The symptoms can sometimes speak to the level of the entrapment. Symptoms that are primarily related to the peri anal region are often related the impingement of the inferior rectal nerve at the ischial spine or between the sacrospinous and sacrotuberous ligaments. Symptoms that are predominately related to the peroneal or penile (clitoral) nerve branches are likely to be related to impingement in Alcock’s canal. MRI evaluation has elucidated four entrapment subcategories. Entrapment can be seen at 1) the level of the piriformis muscle in the sciatic notch; 2) the ischial spine and sacrotuberous ligament; 3) Alcock’s canal; and 4) the distal branches. The vast majority of the compression is seen at Alcock’s canal.
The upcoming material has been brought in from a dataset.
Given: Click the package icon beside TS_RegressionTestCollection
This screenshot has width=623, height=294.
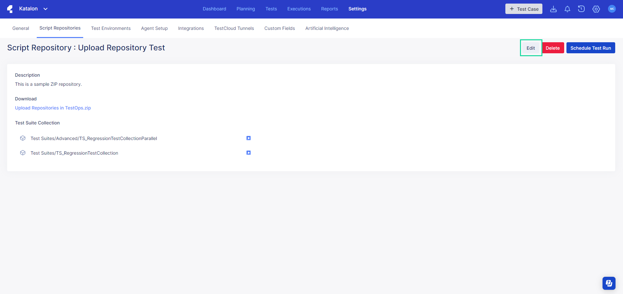Looking at the screenshot, I should click(22, 153).
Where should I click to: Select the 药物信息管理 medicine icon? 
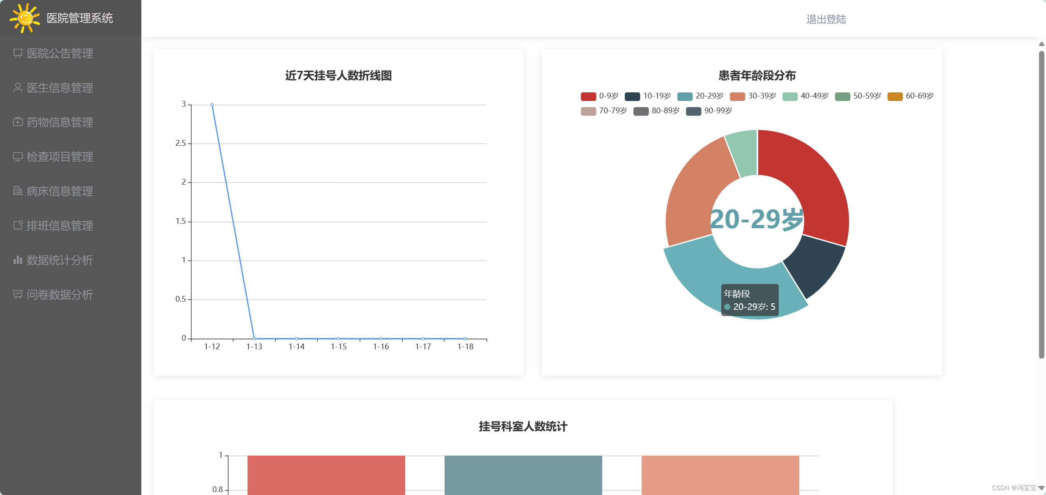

Pudendal nerve blocks have been used for obstetric analgesia for decades. Pudendal nerve blocks have been used to relieve urethral spasm in paraplegics. Pudendal nerve blocks are a component of the diagnostic algorithm for the diagnosis of pudendal neuropathy. Patients who respond to pudendal nerve blocks are more likely to respond well to pudendal nerve release surgery. Our study demonstrates that interventional radiologist can safely perform CT guided pudendal nerve blocks.
5. Conclusion
These results suggest that pudendal nerve block can be performed with CT guidance in a safe and effective manner. Further evaluation of the long-term effectiveness of the procedure with a prospective study is warranted.